Je me suis même expliqué sur cela par mon ministre à la cour de Vienne d'une manière que, si elle entend ses véritables intérêts, elle ne balancera pas un moment à y donner les mains.

Pour cet effet-là, je suis prêt d'entrer avec Votre Majesté, la cour de Vienne, la Russie, et les États-Généraux, dans toutes les mesures qu'on pourra trouver convenables, et dans une alliance des plus étroites, pour maintenir l'équilibre de l'Europe, conserver le système de l'Empire, garantir les États de la maison d'Autriche en Allemagne contre qui-conque voudra les envahir, et faire tomber l'élection d'un empereur sur la tête du duc de Lorraine, pour rétablir l'ancien système.

Mais comme j'ai des avis certains, à n'en pouvoir douter, que la cour de Vienne, conseillée par des gens qui jusqu'ici se sont portés à toutes les extrémités les plus fâcheuses, est prête à se jeter entre les bras de la France, pour renverser ce qui pourrait rester encore d'espérance de sauver l'Empire et la liberté de l'Europe, j'ai cru qu'il ne fallait point perdre le temps en négociations inutiles, mais se servir des moyens les plus efficaces pour déterminer l'irrésolution de cette cour, et pour l'obliger bon gré mal gré de prendre un parti convenable au bien de l'Europe, au sien propre et aux intérêts de la religion protestante, aussi bien qu'à ceux de Votre Majesté et de la république de Hollande.

Ce parti ne saurait être, selon moi, que celui que je viens d'indiquer ci-dessus à Votre Majesté, et pour y parvenir plus facilement, j'ai pressé les États-Généraux de se mettre, le plus tôt qu'il se pourra, en bonne position de défense, par une augmentation considérable de leurs forces de mer et de terre.

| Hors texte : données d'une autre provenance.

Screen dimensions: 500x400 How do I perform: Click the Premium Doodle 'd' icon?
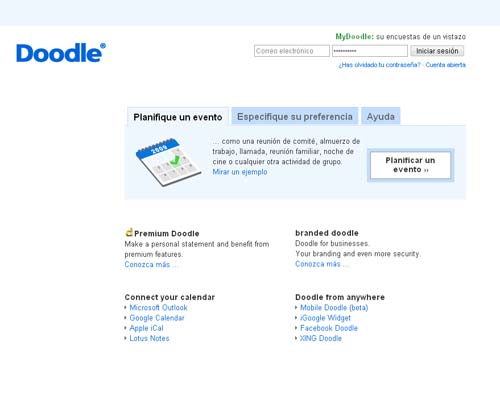pos(129,232)
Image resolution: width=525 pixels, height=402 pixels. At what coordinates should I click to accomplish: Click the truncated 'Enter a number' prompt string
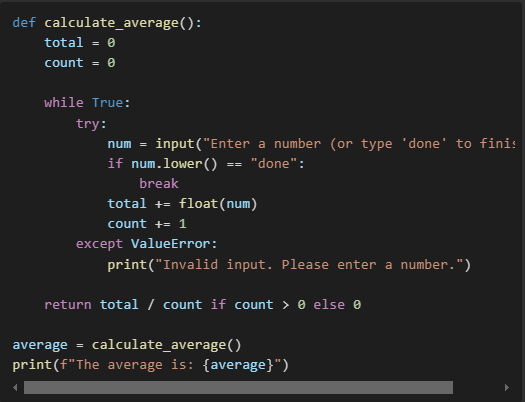[359, 144]
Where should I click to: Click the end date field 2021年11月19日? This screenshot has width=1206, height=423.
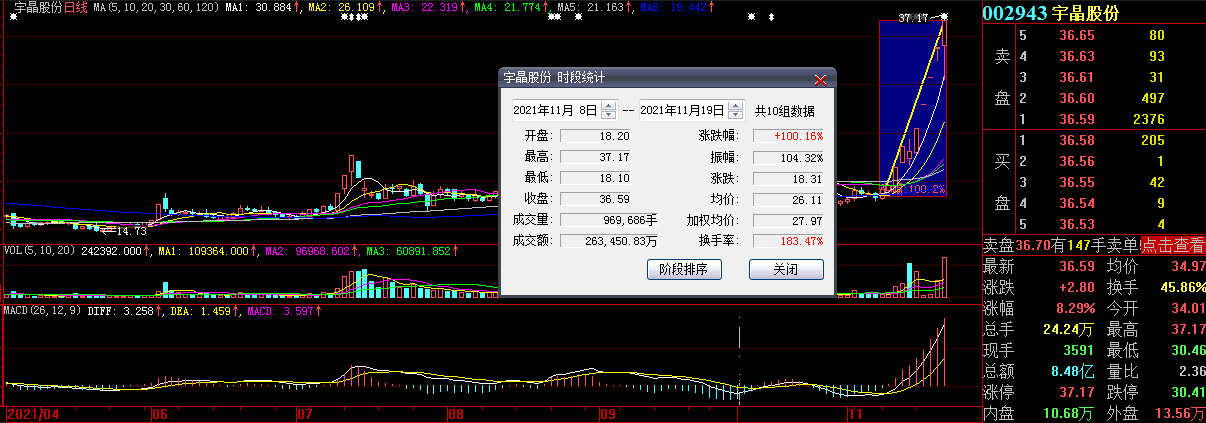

Moyennant quoi et les liaisons étroites entre Votre Majesté, moi, la cour de Vienne, celle de Russie, et la République, dans lesquelles il serait bon aussi de faire entrer le roi de Danemark, nous pourrions, à ce qu'il me semble, nous mettre à l'abri de toute insulte, et maintenir la paix et l'équilibre de l'Europe.

Mais comme les plus grands efforts, surtout pour ce qui regarde l'Allemagne et la maison d'Autriche, tomberont sur moi, je me persuade <123>de l'équité de Votre Majesté qu'Elle trouvera juste et raisonnable que j'en sois dédommagé par un équivalent convenable et proportionné aux dépenses que je ferai, au risque que je cours, et aux services que je rends par là à la cause commune et surtout à la maison d'Autriche, qui, trop heureuse d'en être quitte par le sacrifice de la Silésie, sauvera par là tout le reste de ses États et pourra attendre tout de moi et de mon assistance.

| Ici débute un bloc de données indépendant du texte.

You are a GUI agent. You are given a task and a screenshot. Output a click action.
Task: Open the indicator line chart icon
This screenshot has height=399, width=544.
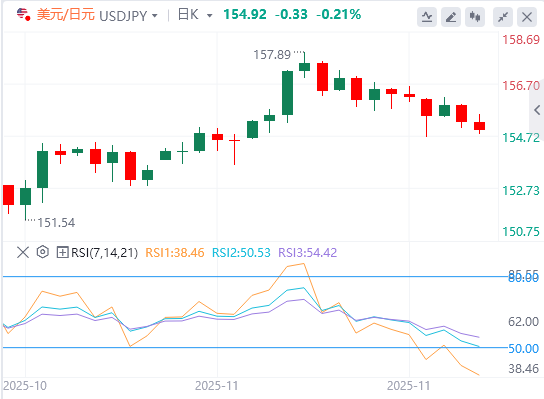(427, 17)
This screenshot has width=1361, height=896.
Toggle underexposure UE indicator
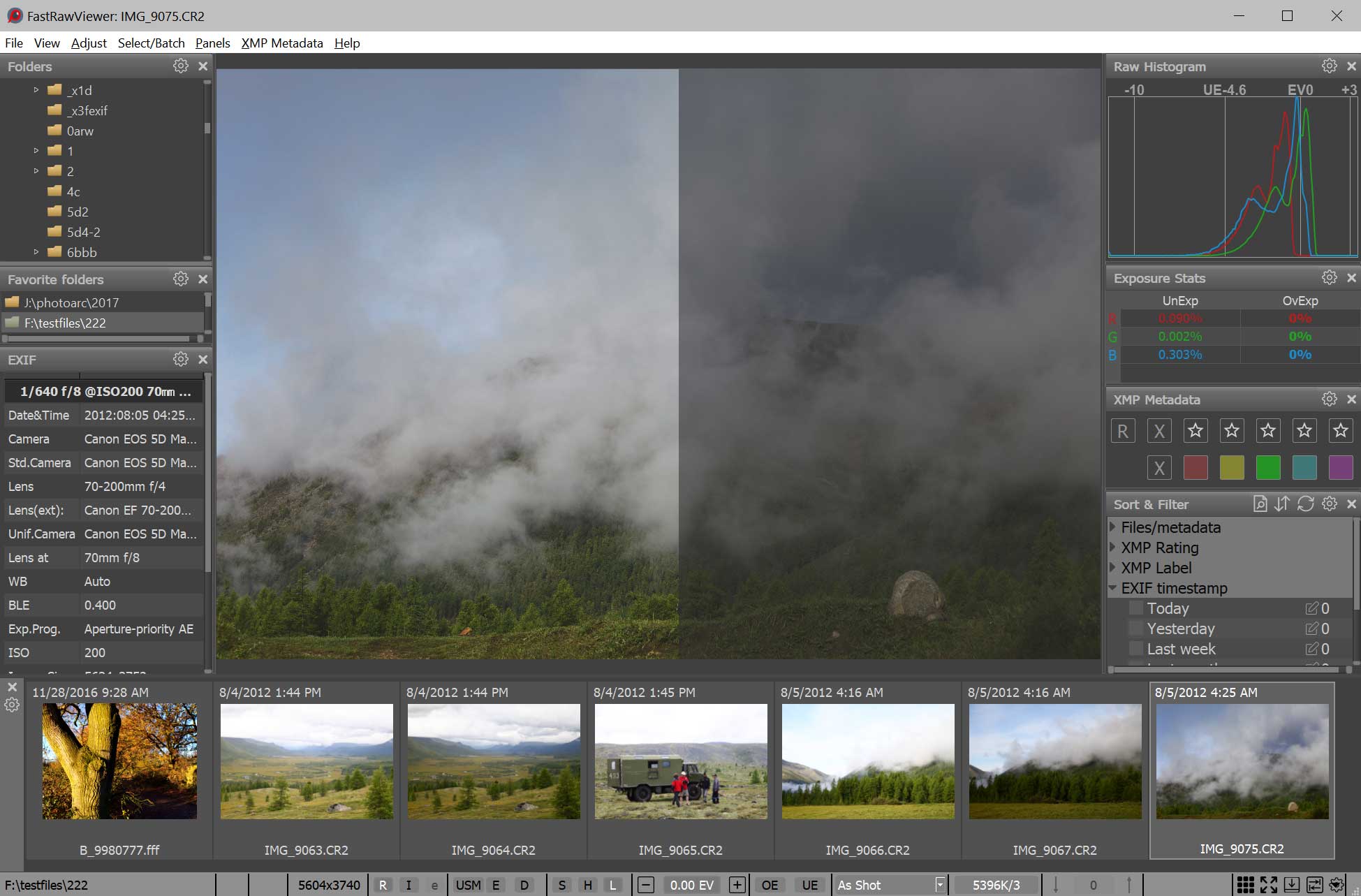tap(809, 885)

Votre Majesté, selon Sa grande prudence, jugera bien Elle-même combien il sera nécessaire de porter la cour de Vienne à se déterminer, le plus vite qu'il est possible, sur le parti qu'elle voudra prendre, pour que je puisse me concerter là-dessus avec Votre Majesté et la République, dont les intérêts combinés me seront toujours aussi chers que les miens propres, et dont je ne me séparerai jamais, si l'on veut entrer dans le plan que j'ai eu l'honneur de proposer à Votre Majesté.

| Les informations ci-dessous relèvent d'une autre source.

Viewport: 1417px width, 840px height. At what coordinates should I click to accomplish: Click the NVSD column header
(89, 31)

Pour ce qui est de la succession de Juliers et de Bergue, j'entrerai dans tous les tempéraments qu'on pourra juger convenables aux intérêts de la république de Hollande, et même à ceux de la maison d'Autriche.

Comme tout cela demande un secret absolu, je me flatte de l'amitié de Votre Majesté qu'Elle ne souffrira point qu'on fasse un mauvais usage de la manière cordiale et pleine de confiance avec laquelle je viens de m'expliquer avec Elle sur un sujet de cette importance.

Je supplie Votre Majesté d'être entièrement persuadée de l'amitié sincère et de l'attachement inviolable avec lequel je ne cesserai jamais d'être etc.

Federic.

J'aurais écrit de main propre à Votre Majesté, si je n'avais été chargé d'affaires. L'expédition que je vais entreprendre est vive, mais c'est le seul moyen de sauver l'Allemagne, prête à périr par les nouveaux engagements que la cour de Vienne est prête à prendre avec la France. J'espère que Votre Majesté me donnera dans cette occasion des marques de Son amitié, dont Elle m'a fait tant d'assurances, et que l'union parfaite des deux maisons se prêtera en tout les mains pour leurs communs intérêts.

Nach dem Concept. Der Zusatz nach Abschrift der Ministerialkanzlei.